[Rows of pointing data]

● ● ● ● ● ● ●

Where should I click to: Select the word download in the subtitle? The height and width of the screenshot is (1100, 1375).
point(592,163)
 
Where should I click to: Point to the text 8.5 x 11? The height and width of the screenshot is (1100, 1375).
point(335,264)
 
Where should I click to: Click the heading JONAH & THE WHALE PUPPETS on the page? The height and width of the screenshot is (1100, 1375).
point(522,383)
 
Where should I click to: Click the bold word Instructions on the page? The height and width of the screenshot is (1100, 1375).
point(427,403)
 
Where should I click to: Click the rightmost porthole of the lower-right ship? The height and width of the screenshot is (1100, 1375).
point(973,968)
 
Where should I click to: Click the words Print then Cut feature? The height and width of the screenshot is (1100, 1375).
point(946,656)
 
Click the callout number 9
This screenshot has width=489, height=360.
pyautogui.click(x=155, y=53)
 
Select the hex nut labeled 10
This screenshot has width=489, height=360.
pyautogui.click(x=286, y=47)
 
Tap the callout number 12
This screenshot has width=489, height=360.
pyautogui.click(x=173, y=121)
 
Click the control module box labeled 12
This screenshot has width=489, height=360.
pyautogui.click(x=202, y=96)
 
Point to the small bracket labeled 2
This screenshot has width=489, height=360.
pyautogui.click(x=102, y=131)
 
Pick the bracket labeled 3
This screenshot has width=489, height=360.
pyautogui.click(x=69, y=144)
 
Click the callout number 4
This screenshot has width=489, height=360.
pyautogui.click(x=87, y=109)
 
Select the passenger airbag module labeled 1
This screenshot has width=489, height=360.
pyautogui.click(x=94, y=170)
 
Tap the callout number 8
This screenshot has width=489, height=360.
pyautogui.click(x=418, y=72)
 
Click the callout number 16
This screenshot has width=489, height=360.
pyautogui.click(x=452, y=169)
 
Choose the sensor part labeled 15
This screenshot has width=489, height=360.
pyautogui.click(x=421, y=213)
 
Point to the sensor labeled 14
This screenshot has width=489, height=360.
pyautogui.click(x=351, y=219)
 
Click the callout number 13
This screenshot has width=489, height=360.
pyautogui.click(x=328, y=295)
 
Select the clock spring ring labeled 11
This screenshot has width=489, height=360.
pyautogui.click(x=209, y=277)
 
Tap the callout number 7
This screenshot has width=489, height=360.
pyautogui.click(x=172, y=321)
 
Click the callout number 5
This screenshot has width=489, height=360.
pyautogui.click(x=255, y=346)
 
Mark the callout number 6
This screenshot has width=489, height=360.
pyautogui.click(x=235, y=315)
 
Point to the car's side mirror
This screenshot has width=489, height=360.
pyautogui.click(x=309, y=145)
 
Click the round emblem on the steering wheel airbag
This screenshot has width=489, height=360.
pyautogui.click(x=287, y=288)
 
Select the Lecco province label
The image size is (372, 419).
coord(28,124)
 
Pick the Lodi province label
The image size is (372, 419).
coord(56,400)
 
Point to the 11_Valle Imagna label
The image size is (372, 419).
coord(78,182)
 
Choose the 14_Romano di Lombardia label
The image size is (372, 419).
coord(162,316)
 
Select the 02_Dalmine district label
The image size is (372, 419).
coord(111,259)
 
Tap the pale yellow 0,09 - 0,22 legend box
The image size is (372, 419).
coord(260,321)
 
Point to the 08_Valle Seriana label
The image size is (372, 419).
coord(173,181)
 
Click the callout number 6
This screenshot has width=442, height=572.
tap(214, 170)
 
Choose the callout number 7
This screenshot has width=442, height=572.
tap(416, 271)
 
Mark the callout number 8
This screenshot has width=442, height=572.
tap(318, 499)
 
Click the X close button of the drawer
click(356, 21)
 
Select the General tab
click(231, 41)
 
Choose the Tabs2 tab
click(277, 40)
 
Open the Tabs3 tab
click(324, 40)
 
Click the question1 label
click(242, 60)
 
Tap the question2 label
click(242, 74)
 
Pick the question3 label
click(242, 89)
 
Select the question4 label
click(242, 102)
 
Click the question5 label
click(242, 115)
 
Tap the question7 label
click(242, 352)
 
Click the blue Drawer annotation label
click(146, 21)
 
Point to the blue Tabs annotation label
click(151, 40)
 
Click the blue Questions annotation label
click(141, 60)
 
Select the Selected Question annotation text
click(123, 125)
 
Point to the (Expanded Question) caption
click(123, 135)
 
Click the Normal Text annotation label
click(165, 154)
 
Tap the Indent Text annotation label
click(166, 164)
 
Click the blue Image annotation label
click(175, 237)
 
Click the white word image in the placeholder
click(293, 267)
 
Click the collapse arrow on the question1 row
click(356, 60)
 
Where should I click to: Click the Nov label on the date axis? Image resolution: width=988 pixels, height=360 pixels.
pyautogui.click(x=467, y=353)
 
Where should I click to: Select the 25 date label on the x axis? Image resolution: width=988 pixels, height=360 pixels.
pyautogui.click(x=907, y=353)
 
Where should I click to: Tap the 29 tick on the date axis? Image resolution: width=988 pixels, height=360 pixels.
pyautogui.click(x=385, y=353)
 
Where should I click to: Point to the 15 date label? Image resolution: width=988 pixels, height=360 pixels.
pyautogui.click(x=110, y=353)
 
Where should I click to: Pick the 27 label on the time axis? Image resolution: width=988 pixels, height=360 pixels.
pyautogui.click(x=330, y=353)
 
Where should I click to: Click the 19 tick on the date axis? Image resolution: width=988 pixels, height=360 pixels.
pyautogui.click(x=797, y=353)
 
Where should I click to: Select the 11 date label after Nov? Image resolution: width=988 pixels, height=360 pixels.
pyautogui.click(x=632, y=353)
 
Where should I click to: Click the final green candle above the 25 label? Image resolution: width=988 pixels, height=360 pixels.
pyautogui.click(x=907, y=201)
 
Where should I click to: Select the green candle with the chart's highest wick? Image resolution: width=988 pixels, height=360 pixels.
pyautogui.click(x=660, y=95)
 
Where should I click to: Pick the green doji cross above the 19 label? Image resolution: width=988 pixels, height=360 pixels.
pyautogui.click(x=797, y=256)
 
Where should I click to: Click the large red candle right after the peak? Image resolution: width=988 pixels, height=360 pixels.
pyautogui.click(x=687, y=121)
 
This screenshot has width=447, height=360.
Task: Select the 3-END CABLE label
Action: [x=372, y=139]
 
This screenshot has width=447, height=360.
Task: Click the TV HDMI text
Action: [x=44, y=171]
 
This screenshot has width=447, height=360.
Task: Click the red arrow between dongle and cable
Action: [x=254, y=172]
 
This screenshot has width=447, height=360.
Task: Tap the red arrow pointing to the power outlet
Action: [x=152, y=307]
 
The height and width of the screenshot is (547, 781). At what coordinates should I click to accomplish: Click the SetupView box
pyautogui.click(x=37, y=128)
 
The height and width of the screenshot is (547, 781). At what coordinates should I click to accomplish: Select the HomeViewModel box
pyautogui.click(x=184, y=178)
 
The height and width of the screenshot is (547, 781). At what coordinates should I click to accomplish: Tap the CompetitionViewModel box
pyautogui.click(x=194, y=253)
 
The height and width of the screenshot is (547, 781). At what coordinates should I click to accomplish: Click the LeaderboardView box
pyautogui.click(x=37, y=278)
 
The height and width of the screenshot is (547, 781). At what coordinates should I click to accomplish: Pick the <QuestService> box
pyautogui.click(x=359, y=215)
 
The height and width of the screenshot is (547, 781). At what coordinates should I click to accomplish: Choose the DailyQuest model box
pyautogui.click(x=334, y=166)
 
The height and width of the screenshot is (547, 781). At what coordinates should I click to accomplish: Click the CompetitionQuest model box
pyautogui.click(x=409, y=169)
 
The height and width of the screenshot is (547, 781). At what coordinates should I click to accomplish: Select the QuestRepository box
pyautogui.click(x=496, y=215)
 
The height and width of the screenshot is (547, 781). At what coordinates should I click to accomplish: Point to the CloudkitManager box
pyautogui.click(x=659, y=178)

● ● ● ● ● ● ●

• _Problem to work on_
Rewrite the part of the data that opens with the line containing "Where should I click to: Click the Nov" and closes with the line containing "pyautogui.click(x=467, y=353)", substituting "horizontal axis" for "date axis" and leaving everything else unchanged.

• _The completed task_
Where should I click to: Click the Nov label on the horizontal axis? Image resolution: width=988 pixels, height=360 pixels.
pyautogui.click(x=467, y=353)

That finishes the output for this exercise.